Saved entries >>
((

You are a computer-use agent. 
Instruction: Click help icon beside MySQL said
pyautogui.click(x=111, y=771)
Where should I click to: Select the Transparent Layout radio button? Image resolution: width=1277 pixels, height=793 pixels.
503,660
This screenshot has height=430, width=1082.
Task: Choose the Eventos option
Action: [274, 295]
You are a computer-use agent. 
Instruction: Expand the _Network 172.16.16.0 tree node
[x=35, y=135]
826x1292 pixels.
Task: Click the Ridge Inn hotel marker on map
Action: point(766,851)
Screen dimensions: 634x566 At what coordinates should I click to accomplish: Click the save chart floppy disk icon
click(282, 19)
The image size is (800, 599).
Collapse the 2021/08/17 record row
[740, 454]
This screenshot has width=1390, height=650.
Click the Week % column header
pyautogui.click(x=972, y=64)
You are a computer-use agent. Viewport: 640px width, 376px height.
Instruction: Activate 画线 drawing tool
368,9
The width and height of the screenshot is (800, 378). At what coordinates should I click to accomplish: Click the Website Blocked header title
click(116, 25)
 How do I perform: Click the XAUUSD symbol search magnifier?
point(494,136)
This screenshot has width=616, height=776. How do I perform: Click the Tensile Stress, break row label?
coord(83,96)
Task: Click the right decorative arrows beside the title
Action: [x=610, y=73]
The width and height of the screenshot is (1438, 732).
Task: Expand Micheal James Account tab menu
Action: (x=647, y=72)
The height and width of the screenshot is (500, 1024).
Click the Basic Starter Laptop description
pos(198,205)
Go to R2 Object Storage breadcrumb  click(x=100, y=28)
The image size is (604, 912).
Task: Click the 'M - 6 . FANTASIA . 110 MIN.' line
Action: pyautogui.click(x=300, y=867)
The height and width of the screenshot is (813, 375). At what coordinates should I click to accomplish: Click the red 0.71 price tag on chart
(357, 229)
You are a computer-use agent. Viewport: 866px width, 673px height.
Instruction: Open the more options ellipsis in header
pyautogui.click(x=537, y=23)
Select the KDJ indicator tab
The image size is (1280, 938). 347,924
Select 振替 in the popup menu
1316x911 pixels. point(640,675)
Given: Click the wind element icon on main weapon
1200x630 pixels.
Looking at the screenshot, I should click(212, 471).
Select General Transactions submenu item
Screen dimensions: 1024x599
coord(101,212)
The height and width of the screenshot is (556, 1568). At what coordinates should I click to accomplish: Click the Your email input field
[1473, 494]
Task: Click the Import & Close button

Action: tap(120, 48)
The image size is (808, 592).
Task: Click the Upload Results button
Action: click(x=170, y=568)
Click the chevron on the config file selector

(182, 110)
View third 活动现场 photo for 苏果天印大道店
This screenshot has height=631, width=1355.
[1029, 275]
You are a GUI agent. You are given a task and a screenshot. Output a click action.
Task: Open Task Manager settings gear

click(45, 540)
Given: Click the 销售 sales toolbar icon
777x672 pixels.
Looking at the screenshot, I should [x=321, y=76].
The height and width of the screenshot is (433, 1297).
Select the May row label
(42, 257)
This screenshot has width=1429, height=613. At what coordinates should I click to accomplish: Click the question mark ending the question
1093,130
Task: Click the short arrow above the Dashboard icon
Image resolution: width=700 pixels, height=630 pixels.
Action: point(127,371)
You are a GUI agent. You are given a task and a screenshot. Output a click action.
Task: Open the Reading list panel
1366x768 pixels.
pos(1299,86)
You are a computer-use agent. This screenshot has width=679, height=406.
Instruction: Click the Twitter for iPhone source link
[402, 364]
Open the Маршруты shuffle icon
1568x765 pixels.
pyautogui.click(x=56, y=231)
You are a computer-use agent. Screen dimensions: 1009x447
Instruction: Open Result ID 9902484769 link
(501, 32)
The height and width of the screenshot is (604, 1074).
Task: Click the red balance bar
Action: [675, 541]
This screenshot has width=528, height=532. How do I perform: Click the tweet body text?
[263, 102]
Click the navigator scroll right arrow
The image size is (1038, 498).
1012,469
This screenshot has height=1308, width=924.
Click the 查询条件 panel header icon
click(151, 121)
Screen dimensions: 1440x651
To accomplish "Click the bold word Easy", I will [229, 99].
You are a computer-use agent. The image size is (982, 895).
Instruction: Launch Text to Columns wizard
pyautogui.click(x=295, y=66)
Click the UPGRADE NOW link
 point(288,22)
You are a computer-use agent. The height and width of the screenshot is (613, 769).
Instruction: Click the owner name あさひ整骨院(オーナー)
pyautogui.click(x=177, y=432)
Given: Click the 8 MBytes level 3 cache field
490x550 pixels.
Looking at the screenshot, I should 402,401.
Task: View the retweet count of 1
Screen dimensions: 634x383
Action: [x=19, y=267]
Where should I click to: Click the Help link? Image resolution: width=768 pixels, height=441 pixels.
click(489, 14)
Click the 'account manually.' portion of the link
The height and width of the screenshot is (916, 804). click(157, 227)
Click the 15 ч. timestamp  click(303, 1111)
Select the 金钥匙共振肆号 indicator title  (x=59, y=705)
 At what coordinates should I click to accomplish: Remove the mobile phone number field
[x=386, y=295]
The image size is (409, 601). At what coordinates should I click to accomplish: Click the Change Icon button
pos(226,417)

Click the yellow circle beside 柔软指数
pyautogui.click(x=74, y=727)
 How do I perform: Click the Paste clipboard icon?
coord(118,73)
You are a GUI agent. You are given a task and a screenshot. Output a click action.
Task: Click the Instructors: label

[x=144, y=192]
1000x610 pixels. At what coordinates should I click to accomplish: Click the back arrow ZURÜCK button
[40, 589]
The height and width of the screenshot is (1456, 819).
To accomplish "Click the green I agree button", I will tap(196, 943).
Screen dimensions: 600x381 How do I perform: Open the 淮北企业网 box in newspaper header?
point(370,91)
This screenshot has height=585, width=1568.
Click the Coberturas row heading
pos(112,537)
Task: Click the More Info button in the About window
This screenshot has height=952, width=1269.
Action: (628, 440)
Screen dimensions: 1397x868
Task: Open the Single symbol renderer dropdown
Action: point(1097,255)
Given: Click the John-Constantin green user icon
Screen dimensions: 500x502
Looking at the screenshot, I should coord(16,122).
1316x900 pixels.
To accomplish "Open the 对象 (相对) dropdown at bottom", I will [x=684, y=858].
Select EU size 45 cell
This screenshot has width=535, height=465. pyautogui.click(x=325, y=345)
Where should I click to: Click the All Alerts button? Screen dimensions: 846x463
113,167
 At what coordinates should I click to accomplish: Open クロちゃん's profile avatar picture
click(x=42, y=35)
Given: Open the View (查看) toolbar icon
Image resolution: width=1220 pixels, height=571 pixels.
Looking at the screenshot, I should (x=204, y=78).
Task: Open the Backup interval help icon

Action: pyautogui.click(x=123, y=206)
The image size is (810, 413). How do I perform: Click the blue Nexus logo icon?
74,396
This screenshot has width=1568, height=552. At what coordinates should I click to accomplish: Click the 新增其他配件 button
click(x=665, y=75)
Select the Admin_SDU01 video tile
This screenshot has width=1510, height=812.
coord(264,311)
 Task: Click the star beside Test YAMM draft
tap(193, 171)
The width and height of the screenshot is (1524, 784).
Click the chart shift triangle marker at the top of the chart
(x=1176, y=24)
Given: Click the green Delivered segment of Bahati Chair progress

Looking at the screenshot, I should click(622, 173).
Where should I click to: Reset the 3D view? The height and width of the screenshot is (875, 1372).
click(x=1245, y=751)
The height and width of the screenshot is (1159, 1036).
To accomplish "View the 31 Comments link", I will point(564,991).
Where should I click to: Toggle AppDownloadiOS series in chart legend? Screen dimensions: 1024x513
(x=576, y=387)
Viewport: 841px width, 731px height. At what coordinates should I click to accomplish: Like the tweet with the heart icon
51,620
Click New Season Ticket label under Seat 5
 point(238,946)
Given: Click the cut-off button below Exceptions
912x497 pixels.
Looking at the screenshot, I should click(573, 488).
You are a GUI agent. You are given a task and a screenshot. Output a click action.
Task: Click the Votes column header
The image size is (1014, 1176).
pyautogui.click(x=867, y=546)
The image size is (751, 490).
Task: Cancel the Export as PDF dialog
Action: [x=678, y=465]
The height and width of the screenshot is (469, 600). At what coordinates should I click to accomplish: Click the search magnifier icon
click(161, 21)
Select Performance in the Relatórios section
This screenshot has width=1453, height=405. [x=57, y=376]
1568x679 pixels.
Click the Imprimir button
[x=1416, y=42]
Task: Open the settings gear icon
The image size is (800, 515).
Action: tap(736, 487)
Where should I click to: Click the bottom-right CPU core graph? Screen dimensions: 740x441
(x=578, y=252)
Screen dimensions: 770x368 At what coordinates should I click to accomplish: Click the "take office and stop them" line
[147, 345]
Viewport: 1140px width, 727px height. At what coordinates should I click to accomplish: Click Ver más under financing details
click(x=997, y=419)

))

Aim of the task >>
Only the lines from the one containing "912x497 pixels." through the last line of the records belong in the answer, each written out exactly.

Exercise answer >>
912x497 pixels.
Looking at the screenshot, I should click(573, 488).
You are a GUI agent. You are given a task and a screenshot. Output a click action.
Task: Click the Votes column header
The image size is (1014, 1176).
pyautogui.click(x=867, y=546)
The image size is (751, 490).
Task: Cancel the Export as PDF dialog
Action: [x=678, y=465]
The height and width of the screenshot is (469, 600). At what coordinates should I click to accomplish: Click the search magnifier icon
click(161, 21)
Select Performance in the Relatórios section
This screenshot has width=1453, height=405. [x=57, y=376]
1568x679 pixels.
Click the Imprimir button
[x=1416, y=42]
Task: Open the settings gear icon
The image size is (800, 515).
Action: tap(736, 487)
Where should I click to: Click the bottom-right CPU core graph? Screen dimensions: 740x441
(x=578, y=252)
Screen dimensions: 770x368 At what coordinates should I click to accomplish: Click the "take office and stop them" line
[147, 345]
Viewport: 1140px width, 727px height. At what coordinates should I click to accomplish: Click Ver más under financing details
click(x=997, y=419)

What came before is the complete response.